Ullrich nahm das Angebot der SED-Opferbeauftragten des Deutschen Bundestags, Evelyn Zupke, an, mit ihr ins Gespräch zu kommen. »Ich werde mit ihr gemeinsam auch den Austausch mit Doping-Betroffenen suchen. Das ist letztlich eine Chance, gemeinsam mehr Licht in das DDR-Sportsystem zu bringen und in die Rolle, die wir darin gespielt haben. Die Gespräche werden auch helfen zu eruieren, wo wir Doping-Opfer besser unterstützen können«, sagte er.
Zupke hatte zuvor bereits im Deutschlandfunk Kritik an der Personalie geäußert: »Man hätte diese ganzen Punkte, die jetzt zur Sprache kommen – endlich – auch schon vor seiner Nominierung als Spitzenkandidat im Wahlkreis besprechen müssen. Dann hätte man besprechen müssen: Muss er Mitglied im Sportausschuss werden? Und muss er Vorsitzender werden? Und muss er nun auch noch Mitglied im Aufsichtsrat der Nada werden? Das macht ja auch diese Organisation ein Stück weit unglaubwürdig«, sagte sie.
Ullrich ist seit Mitte Dezember Vorsitzender des Sportausschusses im Bundestag, dem aufgrund der Statuten automatisch ein Platz im Nada-Aufsichtsrat zusteht. CDU und CSU hatten bereits Anfang der Woche einen Antrag auf Abberufung des SPD-Politikers vorgelegt. »Wer im Aufsichtsrat einer Organisation sitzt, deren Hauptzweck der Kampf gegen Doping ist, muss über jeden Zweifel erhaben sein, was die eigene Vergangenheit im Zusammenhang mit Doping betrifft. Dies ist bei Frank Ullrich nicht der Fall«, heißt es darin.
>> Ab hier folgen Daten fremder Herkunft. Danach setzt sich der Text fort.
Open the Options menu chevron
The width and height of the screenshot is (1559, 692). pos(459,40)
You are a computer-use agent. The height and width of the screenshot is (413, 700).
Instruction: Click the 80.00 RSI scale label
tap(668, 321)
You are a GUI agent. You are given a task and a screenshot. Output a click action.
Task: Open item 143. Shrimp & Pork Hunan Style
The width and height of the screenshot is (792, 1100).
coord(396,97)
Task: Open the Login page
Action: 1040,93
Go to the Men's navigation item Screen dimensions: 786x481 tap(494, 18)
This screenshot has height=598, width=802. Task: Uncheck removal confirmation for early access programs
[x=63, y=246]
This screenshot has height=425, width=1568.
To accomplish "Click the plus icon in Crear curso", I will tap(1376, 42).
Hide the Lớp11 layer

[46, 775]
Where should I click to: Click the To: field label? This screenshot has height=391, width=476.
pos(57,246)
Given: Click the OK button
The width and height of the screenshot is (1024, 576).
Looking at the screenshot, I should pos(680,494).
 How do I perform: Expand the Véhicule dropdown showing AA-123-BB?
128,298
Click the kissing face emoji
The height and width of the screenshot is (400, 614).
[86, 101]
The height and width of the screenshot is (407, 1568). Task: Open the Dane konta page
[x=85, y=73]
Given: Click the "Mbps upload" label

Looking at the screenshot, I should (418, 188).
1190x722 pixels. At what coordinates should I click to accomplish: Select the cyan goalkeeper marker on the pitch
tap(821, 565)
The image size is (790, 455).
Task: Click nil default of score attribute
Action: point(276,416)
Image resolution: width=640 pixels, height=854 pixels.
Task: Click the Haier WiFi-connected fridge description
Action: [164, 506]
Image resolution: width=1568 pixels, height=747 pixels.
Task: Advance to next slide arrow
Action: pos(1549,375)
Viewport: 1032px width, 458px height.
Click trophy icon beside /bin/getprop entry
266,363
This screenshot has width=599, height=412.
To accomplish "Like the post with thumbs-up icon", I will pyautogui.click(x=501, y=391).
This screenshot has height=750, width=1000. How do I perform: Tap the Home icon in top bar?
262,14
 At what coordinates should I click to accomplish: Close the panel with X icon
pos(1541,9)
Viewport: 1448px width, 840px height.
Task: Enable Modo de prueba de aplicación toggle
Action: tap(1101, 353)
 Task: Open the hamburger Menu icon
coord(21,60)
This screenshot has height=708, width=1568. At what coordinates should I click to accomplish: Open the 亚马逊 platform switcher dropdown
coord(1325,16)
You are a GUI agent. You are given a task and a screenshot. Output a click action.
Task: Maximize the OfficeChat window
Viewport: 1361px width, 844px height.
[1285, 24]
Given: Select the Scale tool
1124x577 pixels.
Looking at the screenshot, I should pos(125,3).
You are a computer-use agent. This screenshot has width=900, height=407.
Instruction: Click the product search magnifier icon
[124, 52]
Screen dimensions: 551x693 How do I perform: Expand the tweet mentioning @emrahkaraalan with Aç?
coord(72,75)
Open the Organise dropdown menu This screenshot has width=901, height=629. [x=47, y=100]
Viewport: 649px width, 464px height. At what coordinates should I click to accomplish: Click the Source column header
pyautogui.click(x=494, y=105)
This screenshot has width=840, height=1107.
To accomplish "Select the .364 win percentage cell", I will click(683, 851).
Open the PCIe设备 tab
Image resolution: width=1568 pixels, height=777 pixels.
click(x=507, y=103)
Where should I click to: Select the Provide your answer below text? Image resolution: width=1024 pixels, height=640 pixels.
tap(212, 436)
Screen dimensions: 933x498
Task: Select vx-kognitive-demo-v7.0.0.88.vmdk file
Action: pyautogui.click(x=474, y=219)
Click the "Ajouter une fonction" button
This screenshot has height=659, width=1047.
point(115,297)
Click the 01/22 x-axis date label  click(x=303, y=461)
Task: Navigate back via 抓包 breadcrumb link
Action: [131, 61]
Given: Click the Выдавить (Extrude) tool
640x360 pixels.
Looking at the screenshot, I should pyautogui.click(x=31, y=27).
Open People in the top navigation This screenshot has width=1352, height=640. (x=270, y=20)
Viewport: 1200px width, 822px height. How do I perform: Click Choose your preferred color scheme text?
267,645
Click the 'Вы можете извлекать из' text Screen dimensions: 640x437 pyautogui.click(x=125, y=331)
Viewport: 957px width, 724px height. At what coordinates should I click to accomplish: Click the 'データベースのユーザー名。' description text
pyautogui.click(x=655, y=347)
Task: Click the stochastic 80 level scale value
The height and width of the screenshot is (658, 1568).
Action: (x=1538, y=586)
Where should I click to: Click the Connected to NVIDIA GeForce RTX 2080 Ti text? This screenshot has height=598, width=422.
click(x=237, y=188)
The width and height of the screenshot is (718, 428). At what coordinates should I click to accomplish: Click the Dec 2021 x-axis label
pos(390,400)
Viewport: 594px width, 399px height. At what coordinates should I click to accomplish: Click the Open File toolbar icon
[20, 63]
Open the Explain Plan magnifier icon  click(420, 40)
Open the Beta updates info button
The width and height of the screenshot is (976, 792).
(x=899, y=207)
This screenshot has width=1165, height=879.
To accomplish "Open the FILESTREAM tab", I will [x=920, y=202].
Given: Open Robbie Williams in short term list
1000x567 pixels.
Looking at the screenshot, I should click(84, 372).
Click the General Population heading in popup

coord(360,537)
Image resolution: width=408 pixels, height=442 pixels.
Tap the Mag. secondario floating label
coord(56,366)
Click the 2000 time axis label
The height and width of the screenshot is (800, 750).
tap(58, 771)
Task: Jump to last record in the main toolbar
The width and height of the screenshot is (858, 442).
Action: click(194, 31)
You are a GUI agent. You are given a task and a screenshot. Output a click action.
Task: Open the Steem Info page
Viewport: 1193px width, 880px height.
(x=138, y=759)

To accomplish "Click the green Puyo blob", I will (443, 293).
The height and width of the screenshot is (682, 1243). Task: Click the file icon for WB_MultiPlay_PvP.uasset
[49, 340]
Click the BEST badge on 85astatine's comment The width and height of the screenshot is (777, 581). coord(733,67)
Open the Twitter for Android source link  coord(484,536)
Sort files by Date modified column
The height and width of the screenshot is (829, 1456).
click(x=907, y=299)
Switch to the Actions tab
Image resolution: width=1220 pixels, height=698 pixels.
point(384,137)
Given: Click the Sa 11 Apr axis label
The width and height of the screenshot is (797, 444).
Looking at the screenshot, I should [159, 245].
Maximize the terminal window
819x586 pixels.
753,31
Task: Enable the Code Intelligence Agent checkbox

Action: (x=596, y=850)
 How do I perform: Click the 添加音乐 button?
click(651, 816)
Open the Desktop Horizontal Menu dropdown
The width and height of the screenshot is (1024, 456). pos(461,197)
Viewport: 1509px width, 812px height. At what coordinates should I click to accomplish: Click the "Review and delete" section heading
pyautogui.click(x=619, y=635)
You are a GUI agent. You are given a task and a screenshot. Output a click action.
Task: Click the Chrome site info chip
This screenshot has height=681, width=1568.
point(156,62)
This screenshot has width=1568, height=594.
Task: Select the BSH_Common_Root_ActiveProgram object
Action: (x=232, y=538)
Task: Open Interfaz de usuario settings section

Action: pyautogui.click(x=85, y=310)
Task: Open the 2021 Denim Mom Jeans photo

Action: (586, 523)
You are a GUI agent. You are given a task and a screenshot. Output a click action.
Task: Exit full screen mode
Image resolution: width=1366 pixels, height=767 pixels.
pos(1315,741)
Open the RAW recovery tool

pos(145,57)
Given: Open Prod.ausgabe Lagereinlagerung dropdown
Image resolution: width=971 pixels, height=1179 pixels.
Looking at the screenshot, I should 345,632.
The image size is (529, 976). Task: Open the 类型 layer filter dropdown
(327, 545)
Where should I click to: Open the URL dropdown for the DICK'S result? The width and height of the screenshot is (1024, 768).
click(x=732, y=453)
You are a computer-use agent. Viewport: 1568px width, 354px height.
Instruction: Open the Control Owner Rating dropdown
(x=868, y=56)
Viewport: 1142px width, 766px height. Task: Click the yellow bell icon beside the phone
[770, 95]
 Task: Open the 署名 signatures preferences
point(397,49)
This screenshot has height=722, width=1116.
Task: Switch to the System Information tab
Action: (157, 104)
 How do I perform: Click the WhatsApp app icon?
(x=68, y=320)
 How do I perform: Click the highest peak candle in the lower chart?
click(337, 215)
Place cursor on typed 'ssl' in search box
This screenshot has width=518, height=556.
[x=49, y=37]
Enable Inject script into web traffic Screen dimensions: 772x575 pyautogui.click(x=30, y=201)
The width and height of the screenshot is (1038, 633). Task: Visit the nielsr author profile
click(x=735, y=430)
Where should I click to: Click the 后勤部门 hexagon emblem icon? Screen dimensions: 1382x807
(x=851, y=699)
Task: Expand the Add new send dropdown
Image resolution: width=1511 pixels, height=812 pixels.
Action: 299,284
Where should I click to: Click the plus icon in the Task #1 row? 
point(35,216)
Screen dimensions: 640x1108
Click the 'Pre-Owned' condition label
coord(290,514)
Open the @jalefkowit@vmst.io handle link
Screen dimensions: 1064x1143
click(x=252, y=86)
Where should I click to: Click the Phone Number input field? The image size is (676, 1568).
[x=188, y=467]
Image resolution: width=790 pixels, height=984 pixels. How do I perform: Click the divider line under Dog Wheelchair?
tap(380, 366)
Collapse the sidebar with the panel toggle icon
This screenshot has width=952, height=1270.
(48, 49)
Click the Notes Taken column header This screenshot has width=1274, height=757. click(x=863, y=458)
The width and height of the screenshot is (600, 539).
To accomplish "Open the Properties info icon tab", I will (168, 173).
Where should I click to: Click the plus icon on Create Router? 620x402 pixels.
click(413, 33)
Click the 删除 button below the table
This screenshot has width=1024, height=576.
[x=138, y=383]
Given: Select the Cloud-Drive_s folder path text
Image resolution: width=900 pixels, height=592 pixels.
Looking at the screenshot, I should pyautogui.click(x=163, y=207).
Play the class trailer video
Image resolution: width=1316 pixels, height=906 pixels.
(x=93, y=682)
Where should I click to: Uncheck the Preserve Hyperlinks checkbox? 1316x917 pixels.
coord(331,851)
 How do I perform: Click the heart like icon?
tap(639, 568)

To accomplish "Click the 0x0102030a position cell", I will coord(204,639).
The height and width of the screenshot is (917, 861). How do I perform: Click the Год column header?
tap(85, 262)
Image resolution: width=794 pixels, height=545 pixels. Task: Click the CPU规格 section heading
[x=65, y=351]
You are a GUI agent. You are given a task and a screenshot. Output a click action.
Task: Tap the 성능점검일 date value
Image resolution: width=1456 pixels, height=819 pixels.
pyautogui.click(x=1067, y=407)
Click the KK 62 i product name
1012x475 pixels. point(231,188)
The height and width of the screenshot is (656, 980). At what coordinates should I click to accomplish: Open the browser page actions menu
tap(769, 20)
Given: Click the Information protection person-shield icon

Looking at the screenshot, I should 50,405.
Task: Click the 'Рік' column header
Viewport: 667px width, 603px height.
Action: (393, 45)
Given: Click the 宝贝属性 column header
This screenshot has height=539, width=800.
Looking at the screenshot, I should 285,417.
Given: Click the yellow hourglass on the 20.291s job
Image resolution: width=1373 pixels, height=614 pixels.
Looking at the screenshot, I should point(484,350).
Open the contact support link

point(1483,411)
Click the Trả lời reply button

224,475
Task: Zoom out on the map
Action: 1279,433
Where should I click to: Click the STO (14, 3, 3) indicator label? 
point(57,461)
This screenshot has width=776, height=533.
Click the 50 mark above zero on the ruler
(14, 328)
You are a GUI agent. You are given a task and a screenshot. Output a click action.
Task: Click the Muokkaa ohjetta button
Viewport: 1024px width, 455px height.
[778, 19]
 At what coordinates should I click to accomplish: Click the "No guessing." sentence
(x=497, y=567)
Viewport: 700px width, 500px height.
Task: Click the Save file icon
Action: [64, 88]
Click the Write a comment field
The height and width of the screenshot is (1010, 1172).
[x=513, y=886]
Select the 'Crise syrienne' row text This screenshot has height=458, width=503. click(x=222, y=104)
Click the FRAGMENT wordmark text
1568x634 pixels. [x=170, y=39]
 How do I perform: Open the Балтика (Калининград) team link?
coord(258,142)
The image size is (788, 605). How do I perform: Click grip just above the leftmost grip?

Ullrich war in der konstituierenden Sitzung des Sportausschusses allerdings von den 19 Mitgliedern mit 18 Ja-Stimmen bei einer Enthaltung noch quasi widerspruchslos zum Vorsitzenden gewählt worden. Dopingvorwürfe gegen Ullrich waren seit vielen Jahren bekannt.
Eine Kommission des Deutschen Skiverbands war 2009 zu dem Schluss gekommen, dass Ullrich in DDR-Zeiten »weder die Einnahme von Dopingmitteln angewiesen noch selbst welche an Athleten verabreicht und auch nicht die Einnahme überwacht beziehungsweise kontrolliert« habe. Der DSV sah deshalb keinen Anlass für arbeits- oder dienstrechtliche Schritte sowie sportpolitische Konsequenzen gegen den damaligen Bundestrainer.
Frank Ullrich feierte im DDR-Sport sowohl als Aktiver als auch als Trainer große internationale Erfolge. Im Biathlon wurde er unter anderem mehrmals Weltmeister und 1980 Olympiasieger, gewann zudem bei den Spielen zweimal Silber (1980) und einmal Bronze (1976). Von 1987 bis 1990 trainierte er die DDR-Auswahl. Nach der Wiedervereinigung war Ullrich mehrere Jahre Bundestrainer in Biathlon und im Langlauf. In den Deutschen Bundestag zog er 2021 zum ersten Mal ein.